Are you more likely to get hacked because of something you're doing wrong or not doing at all? Is there something that a hacker or a scammer is looking for in a target? What makes someone an easy target?
Let's take a look at 5 common mistakes you might make that could result in you getting yourself hacked:
Common Mistake #1 - Using the Same Password for Multiple Accounts
You should avoid using the same password on multiple accounts if at all possible.
Sure, using the same password for multiple accounts seems like a great way to save you from having to remember so many passwords, but If a hacker hacks one of your accounts, or your account and password are involved in a data breach, a hacker is likely to try your compromised password to gain access to other accounts you might have elsewhere.
If you are using the same password across multiple accounts, such as your email account and your bank account, then they can compromise those other accounts with little to no effort required on their part.
Use a unique and strong password for each of your accounts to help prevent hackers from leveraging one password to compromise multiple accounts.
Common Mistake #2 - Using Weak or no Wireless Encryption on Your Wireless Network
If you have a wireless network in your home and aren't encrypting it or are using weak encryption, then you're basically letting anyone and everyone have access to the Internet connection you're paying your hard earned money for. You're also helping potential hackers by allowing them an avenue for eavesdropping on your network traffic or doing bad things that will get traced back to your connection.
You might have encryption turned on, but you might be using the outdated and extremely hackable WEP-based encryption. WEP is easily cracked by most hackers and is pretty useless as a form of protection.
Consider implementing WPA2-based encryption with a strong SSID name and a strong pre-shared key (wireless network password). You can learn more about WPA2 in our article on implementing wireless encryption.

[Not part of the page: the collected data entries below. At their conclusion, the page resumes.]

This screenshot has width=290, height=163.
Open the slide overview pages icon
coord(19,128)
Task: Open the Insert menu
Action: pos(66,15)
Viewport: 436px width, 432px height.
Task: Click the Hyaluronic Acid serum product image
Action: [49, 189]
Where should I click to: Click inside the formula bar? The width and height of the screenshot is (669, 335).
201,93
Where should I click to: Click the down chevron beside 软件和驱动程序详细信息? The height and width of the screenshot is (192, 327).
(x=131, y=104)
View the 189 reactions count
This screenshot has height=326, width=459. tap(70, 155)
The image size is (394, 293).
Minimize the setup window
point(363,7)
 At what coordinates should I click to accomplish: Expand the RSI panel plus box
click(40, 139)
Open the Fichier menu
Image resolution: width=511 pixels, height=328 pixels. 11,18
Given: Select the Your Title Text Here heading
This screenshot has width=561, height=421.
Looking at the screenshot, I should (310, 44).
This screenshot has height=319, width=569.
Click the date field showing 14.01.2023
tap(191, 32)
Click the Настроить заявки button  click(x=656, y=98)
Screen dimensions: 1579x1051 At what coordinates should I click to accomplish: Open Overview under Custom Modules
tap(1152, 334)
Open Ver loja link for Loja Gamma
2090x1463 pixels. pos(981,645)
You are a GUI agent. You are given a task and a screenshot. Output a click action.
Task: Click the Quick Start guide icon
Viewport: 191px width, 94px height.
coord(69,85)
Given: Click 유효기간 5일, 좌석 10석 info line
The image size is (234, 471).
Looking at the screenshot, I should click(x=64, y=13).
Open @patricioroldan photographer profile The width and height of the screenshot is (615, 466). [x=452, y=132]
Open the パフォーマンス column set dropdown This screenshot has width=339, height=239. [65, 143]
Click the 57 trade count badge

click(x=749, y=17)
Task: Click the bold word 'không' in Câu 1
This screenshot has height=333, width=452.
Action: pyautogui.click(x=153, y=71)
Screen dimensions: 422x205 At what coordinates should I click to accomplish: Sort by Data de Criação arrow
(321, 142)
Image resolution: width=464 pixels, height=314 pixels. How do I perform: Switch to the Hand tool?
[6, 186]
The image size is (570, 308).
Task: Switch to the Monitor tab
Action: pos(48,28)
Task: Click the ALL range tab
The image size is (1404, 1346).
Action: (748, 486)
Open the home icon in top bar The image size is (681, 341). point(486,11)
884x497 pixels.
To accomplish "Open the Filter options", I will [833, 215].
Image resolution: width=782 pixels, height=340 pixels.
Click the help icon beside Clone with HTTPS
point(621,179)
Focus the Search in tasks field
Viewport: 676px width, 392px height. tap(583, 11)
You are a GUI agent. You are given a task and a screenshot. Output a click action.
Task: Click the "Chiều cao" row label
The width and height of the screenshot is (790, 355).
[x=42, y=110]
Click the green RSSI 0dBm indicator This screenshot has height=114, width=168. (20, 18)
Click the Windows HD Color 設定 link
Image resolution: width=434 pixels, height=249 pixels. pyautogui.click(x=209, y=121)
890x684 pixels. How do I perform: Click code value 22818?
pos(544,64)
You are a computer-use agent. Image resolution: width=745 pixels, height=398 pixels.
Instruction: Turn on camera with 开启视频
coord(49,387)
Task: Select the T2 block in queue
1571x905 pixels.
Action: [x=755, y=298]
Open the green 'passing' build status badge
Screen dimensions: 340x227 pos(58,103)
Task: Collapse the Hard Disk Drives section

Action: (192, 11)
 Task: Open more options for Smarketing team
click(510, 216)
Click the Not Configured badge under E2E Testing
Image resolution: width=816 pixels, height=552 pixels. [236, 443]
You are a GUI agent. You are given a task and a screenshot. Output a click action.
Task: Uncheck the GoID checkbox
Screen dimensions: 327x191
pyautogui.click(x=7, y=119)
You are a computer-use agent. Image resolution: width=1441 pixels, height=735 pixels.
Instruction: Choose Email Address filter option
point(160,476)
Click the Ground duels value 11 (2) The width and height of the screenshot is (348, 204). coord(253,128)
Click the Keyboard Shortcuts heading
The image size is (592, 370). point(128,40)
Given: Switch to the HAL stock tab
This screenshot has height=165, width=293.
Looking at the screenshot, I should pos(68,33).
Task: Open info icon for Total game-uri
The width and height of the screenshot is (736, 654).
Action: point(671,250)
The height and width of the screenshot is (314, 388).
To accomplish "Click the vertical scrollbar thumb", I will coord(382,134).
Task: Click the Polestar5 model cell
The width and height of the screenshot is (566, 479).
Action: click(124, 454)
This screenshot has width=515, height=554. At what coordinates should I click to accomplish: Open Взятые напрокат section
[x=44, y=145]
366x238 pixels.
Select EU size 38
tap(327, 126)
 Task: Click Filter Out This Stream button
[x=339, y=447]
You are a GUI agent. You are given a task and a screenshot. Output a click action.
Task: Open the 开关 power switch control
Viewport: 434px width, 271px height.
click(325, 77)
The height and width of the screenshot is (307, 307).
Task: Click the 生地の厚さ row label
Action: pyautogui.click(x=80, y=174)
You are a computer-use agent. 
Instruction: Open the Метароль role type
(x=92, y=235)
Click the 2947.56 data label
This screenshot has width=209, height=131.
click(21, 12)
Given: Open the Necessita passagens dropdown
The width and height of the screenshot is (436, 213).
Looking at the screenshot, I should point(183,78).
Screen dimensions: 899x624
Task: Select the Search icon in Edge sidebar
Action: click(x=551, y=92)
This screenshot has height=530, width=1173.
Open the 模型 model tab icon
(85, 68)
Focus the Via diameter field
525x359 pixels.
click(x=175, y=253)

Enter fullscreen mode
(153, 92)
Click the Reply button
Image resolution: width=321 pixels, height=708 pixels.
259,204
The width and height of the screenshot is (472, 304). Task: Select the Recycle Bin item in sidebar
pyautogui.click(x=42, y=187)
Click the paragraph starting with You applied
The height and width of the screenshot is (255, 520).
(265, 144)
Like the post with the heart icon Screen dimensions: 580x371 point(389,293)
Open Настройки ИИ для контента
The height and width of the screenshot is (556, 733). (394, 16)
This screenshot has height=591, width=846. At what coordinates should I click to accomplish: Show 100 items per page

Common Mistake #3 - Responding to Pop-up Messages and/or Unsolicited Emails
Clicking links in unsolicited emails and pop-up messages is often a very quick route to having your computer infected with malware. Treat all unsolicited emails with a high degree of suspicion.
Be leery of any and all pop-up messages. Even innocuous looking pop-ups may be clickjacking attempts in disguise. Turn on your browser's pop-up blocking feature and also consider using a browser plug-in such as NoScript to protect yourself from malicious pop-ups.
Common Mistake #4 - Using Unpatched OS and Applications
The timely application of security patches is extremely important these days. Hackers and cybercriminals are counting on the fact that many of their potential victims likely have unpatched vulnerabilities present on their systems.
Hackers will exploit these vulnerabilities to gain entry into a victim's computer. The sad thing is that these kind of attacks are often preventable if the user keeps his or her system patched with the latest available security patches.
Turn on your operating system's "auto-update" feature so that your computer can automatically install security patches as soon as they are made available from your OS vendor.
Set yourself a recurring calendar reminder to check for security updates for your non-OS applications as well. Be especially vigilant maintaining apps and browser plug-ins that have a lot of interaction with the Internet, such as Adobe Flash, Acrobat, Java, etc.
Mistake #5 - Turning Off Security Features
Sometimes users will disable their entire firewall because they are having trouble with a particular application connecting to the Internet. Rather than troubleshooting the problem, they might just disable the firewall altogether in order to get the application working. They may forget to turn the firewall back on once they've finished with the application, or they may decide that the trouble that they thought the firewall was causing isn't worth the protection it was providing.
Antivirus protection is sometimes another thing that frequently gets turned off. Some people shut it off in hopes that turning it off will boost their computer's performance for a game or other resource intensive application.
These security features protect your computer and your data from harm. They are essential to your overall security, removing or disabling them is akin to removing the front door of your house just because you don't like the creaking sound it makes.
If security features or applications are causing you problems, try to find the root cause instead of just disabling your protection. If your virus scanner is slowing your system down, consider scheduling system scans to run in the middle of the night when you're not on your computer.